Nel caso concreto, il Tribunale per i minorenni aveva accertato la minore età di un giovane straniero, indicando però come data di nascita una data che l’interessato contestava.
La Corte d’appello, adita dal ragazzo con reclamo, aveva rigettato l’impugnazione, sulla base dell’affermazione che lo straniero non aveva interesse a contestare la determinazione a sé favorevole, avendo comunque avuto accesso agli istituti previsti a tutela dei minori stranieri non accompagnati, in conseguenza dell’accertamento della minore età effettuata dal Tribunale.

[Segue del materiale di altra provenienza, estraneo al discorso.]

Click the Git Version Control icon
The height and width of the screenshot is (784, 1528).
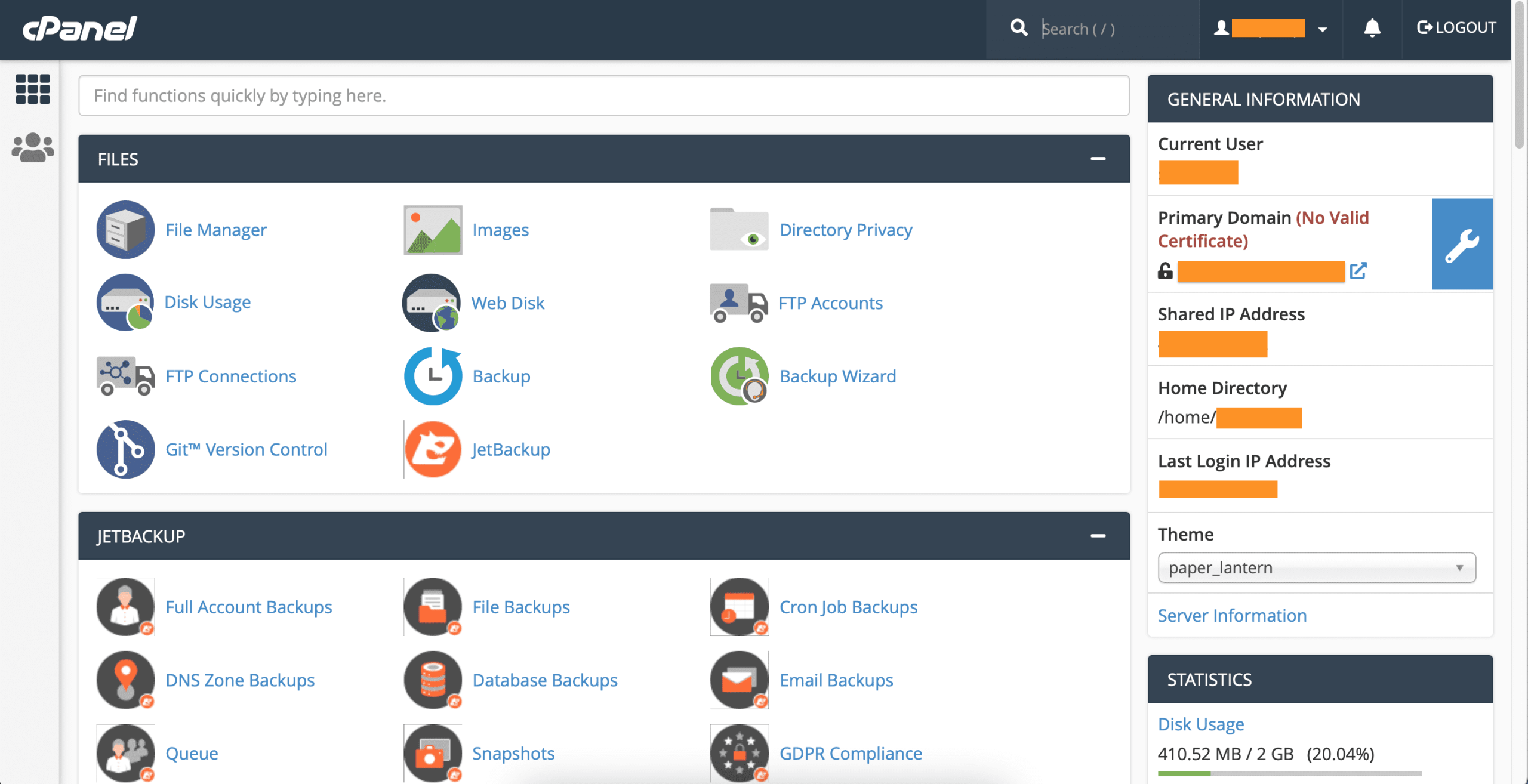pyautogui.click(x=125, y=449)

Interessata della questione, la Corte di cassazione opportunamente chiarisce che l’attribuzione dell’età a cui perviene il Tribunale per i minorenni all’esito dello speciale procedimento disciplinato dalla legge non esplica la sua efficacia solo ai fini dell’accesso al regime speciale di accoglienza previsto in favore dei minori stranieri non accompagnati. L’efficacia generalizzata dell’accertamento dell’età si deduce – secondo la Suprema Corte – dal fatto che il legislatore, all’art. 19-bis, co. 9, sopra citato, abbia sentito il dovere di precisare che «ogni procedimento amministrativo e penale conseguente all’identificazione come maggiorenne è sospeso fino alla decisione». Se ne deduce che «il provvedimento di attribuzione dell’età» non è funzionale solo all’attivazione delle misure di protezione previste in favore dei minori non accompagnati, ma «è destinato a riverberare i suoi effetti anche in altri rami dell’ordinamento giuridico che fanno dell’età il presupposto discriminatorio per l’applicazione di un trattamento differenziato rispetto a quello normalmente praticato».

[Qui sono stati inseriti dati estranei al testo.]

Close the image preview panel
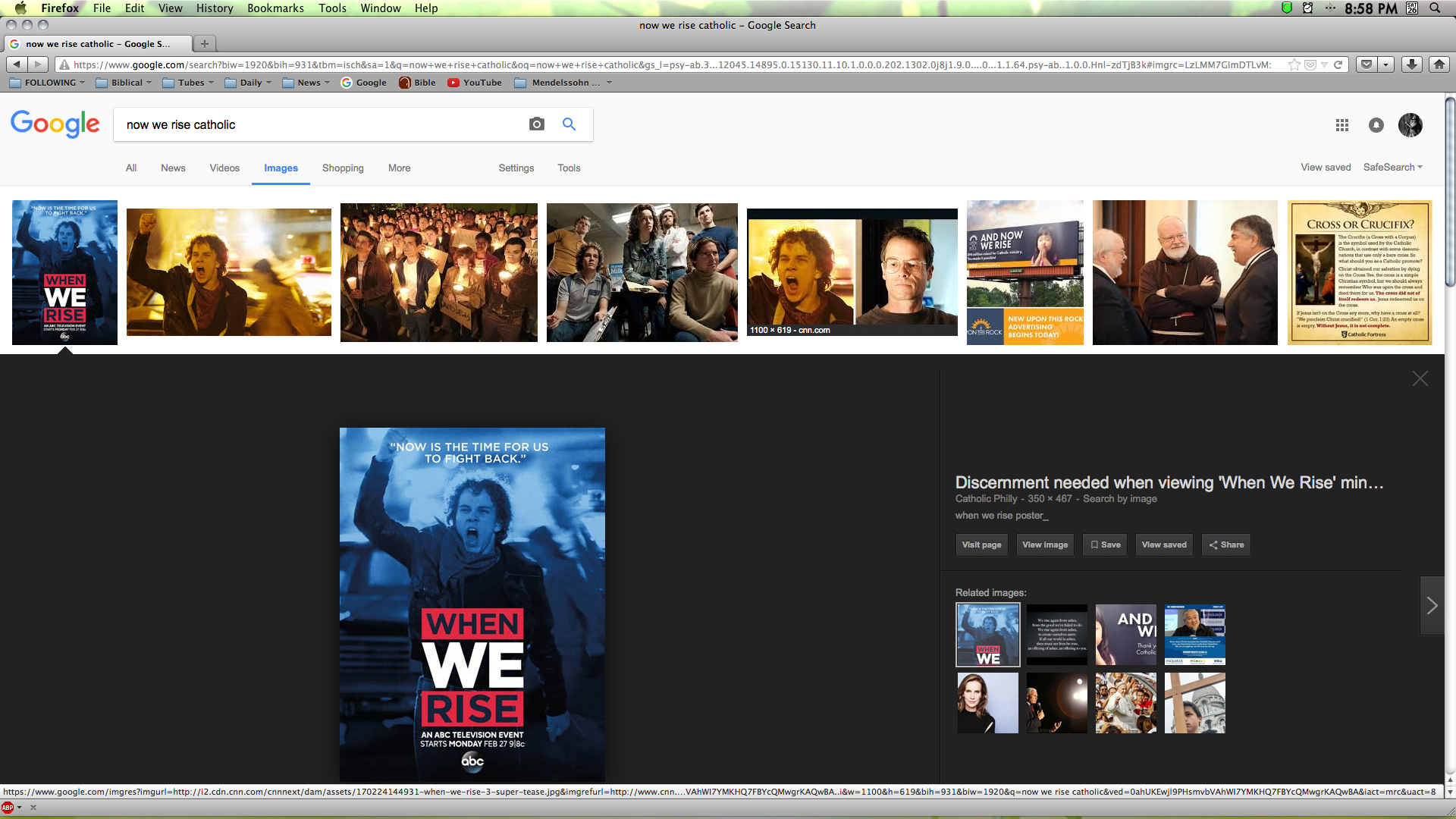 click(x=1420, y=378)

Art. 31, co 3, d.lgs. n. 286/1998: anche il fratello del minore può essere autorizzato a permanere in Italia dal Tribunale per i minorenni
Con la sentenza del 23.1.2020, n. 1457 (in Banca dati De Jure), la Corte di Cassazione ha deciso il ricorso di un cittadino straniero che si era visto rigettare nei due gradi di merito l’istanza volta ad ottenere l’autorizzazione al soggiorno ex art. 31 d.lgs. n. 286/1998 per la necessità di provvedere alle necessità della sorella minorenne, affetta da alcune patologie.
Nel descrivere la fattispecie, la Suprema Corte rileva che la Corte d’appello aveva escluso che la presenza del fratello dovesse considerarsi necessaria per provvedere alla sorella, dal momento che quest’ultima risultava ben accudita dai genitori, mentre il fratello non risultava avere mai avuto contatti col medico di base o con gli insegnanti della minore. Secondo la Corte territoriale, andava esclusa la sussistenza di un «pregiudizio irreparabile» per la minore in caso di allontanamento del fratello.

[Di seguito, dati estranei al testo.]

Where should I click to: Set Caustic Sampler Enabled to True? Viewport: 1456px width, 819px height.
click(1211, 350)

I Giudici di legittimità contestano la correttezza di tale ragionamento, nella parte in cui valorizza l’accudimento della minore da parte dei genitori, senza indagare sul «dedotto pregiudizio – rappresentato dal ricorrente in termini di evento idoneo ad alterate l’equilibrio psichico – che la minorenne avrebbe subito, anche per la sua età, per effetto del rimpatrio improvviso del fratello».
La decisione della Suprema Corte appare indubbiamente condivisibile, dal momento che legami come quelli con i fratelli frequentemente risultano di intensità pressoché identica a quelli con i genitori, essendo idonei a determinare nel minore un disagio psico-fisico di grado non inferiore di quello dell’allontanamento di un genitore. Correttamente, pertanto, i Giudici di legittimità hanno ricordato che qualsiasi danno grave al minore, e non solo pregiudizi irreparabili, sono idonei a far ritenere accoglibile l’istanza presentata dal familiare ai sensi dell’art. 31, co. 3, d.lgs. n. 286/1998.